:: DATA
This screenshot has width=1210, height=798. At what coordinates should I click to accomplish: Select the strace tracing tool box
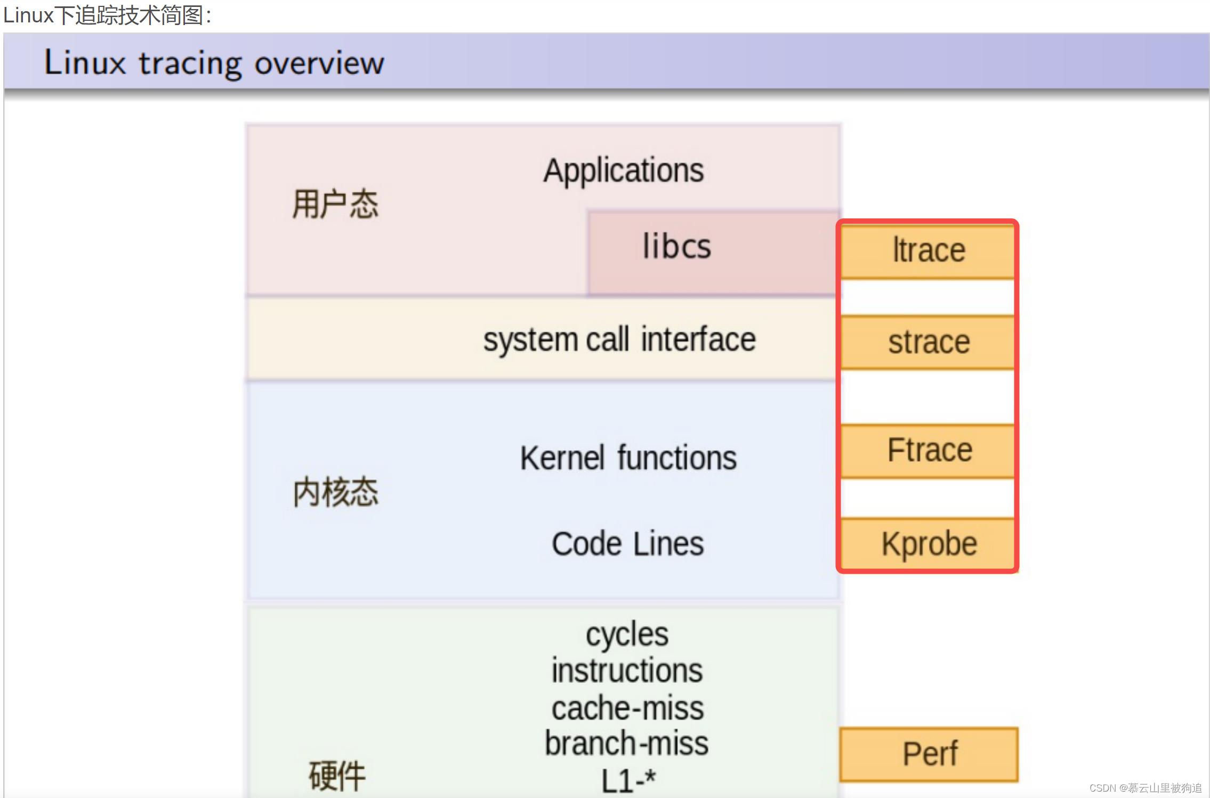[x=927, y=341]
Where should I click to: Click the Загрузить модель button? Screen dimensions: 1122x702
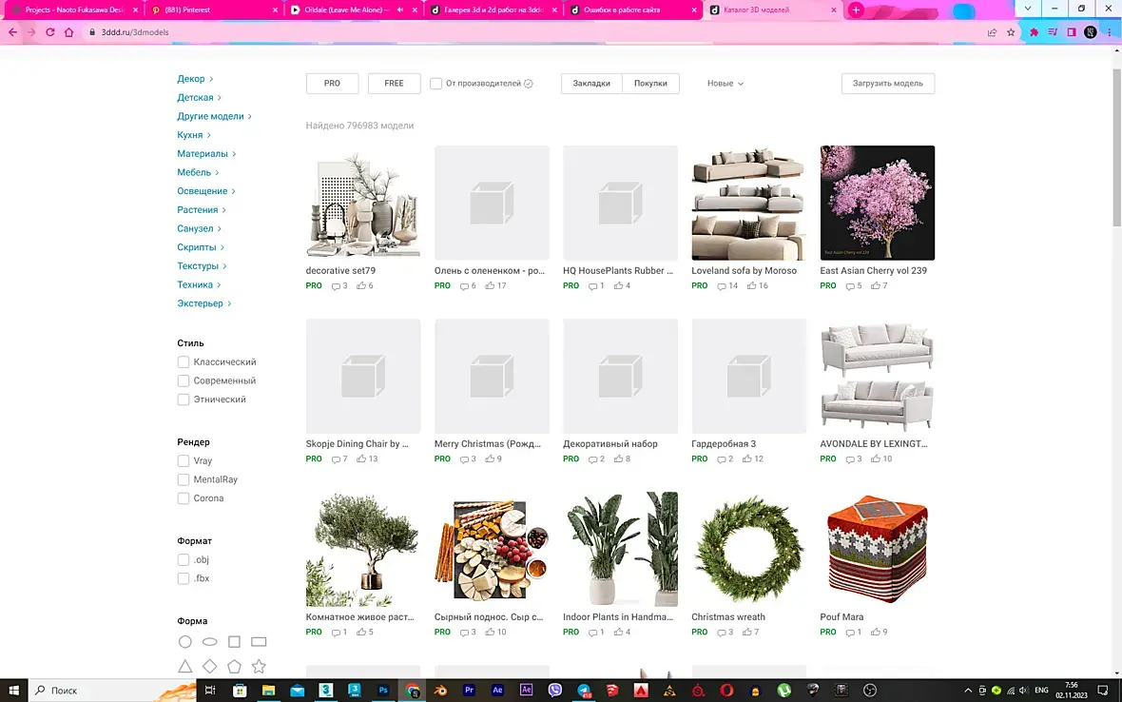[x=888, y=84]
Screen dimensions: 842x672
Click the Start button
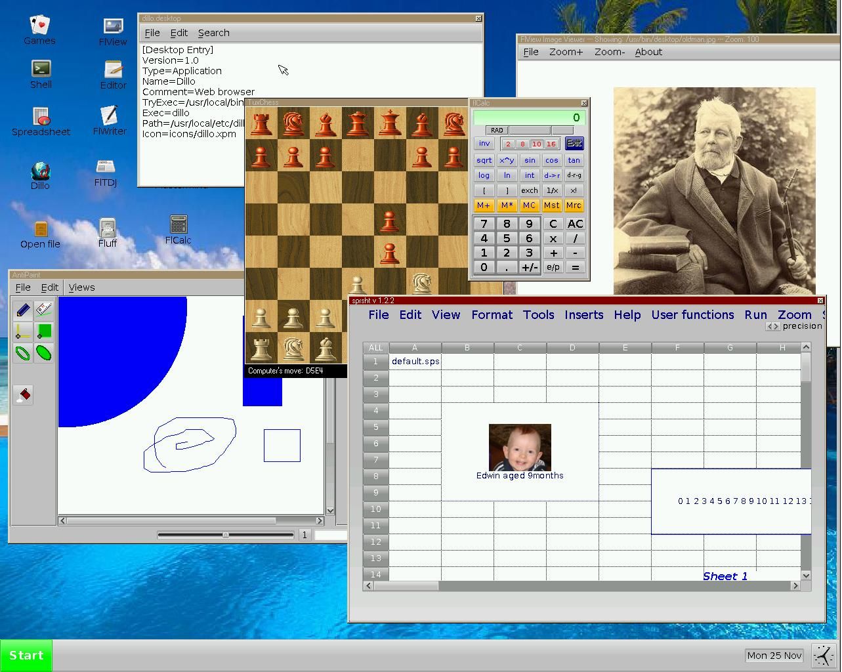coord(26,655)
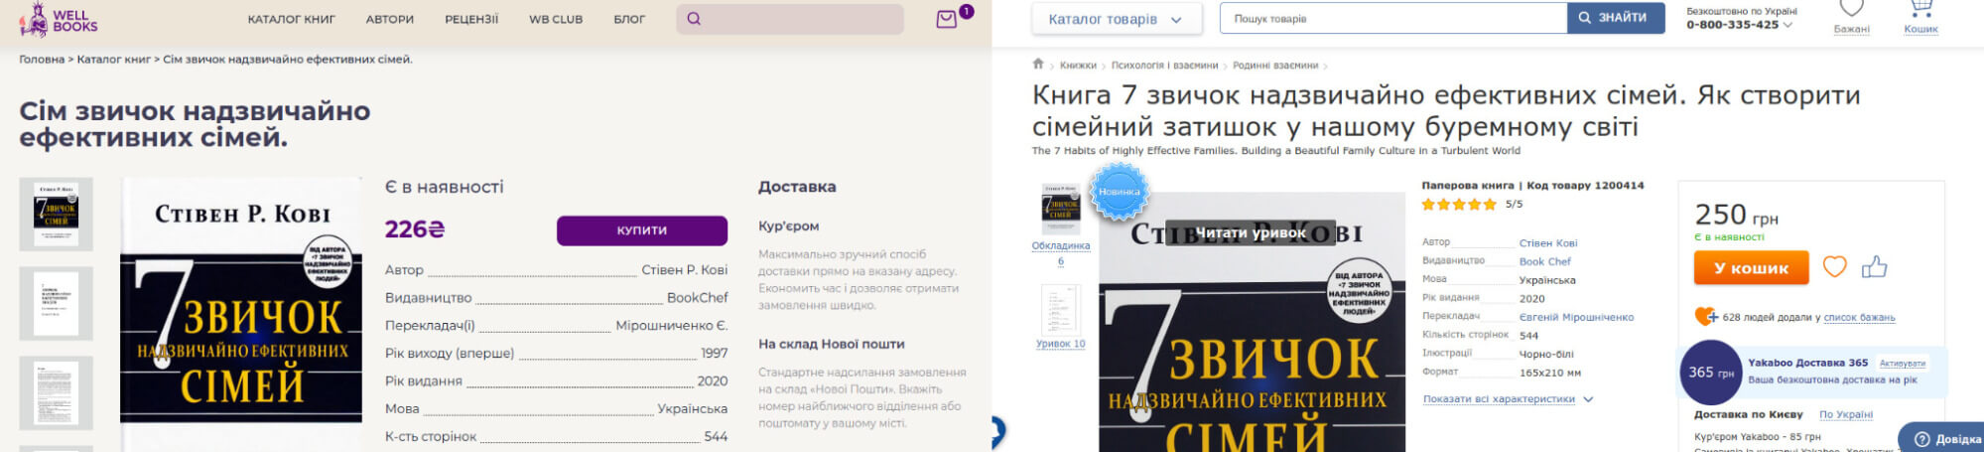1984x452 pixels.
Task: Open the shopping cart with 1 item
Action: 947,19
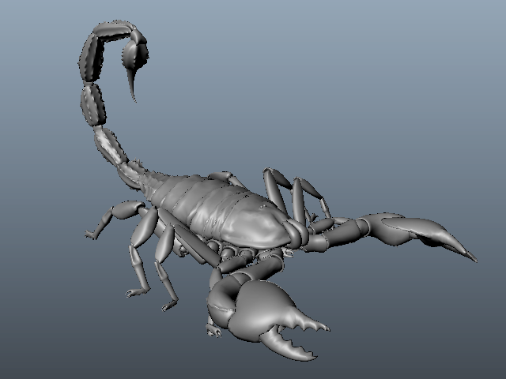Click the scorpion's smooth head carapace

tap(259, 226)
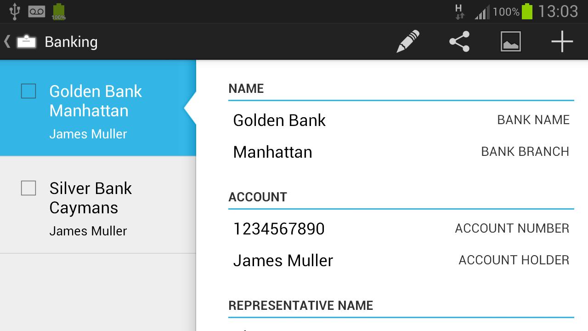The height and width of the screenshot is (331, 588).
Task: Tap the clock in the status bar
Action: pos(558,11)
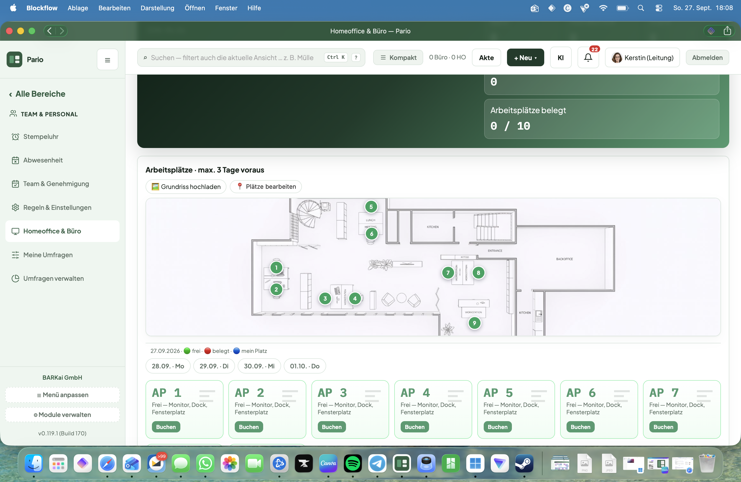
::::
Copy every line of the material above word for word, leaving out the pictures.

- [CORRECT ANSWER]
This screenshot has width=1210, height=798. At what coordinates should I click to accomplish: Select the strace tracing tool box
[x=927, y=341]
Where should I click to: Click the Загрузить модель button? Screen dimensions: 1122x702
[x=888, y=84]
Screen dimensions: 842x672
Click the Start button
coord(26,655)
1984x452 pixels.
Task: Open the shopping cart with 1 item
Action: 947,19
Click the scorpion's smooth head carapace

tap(259, 226)
The height and width of the screenshot is (331, 588).
Task: Tap the clock in the status bar
Action: pos(558,11)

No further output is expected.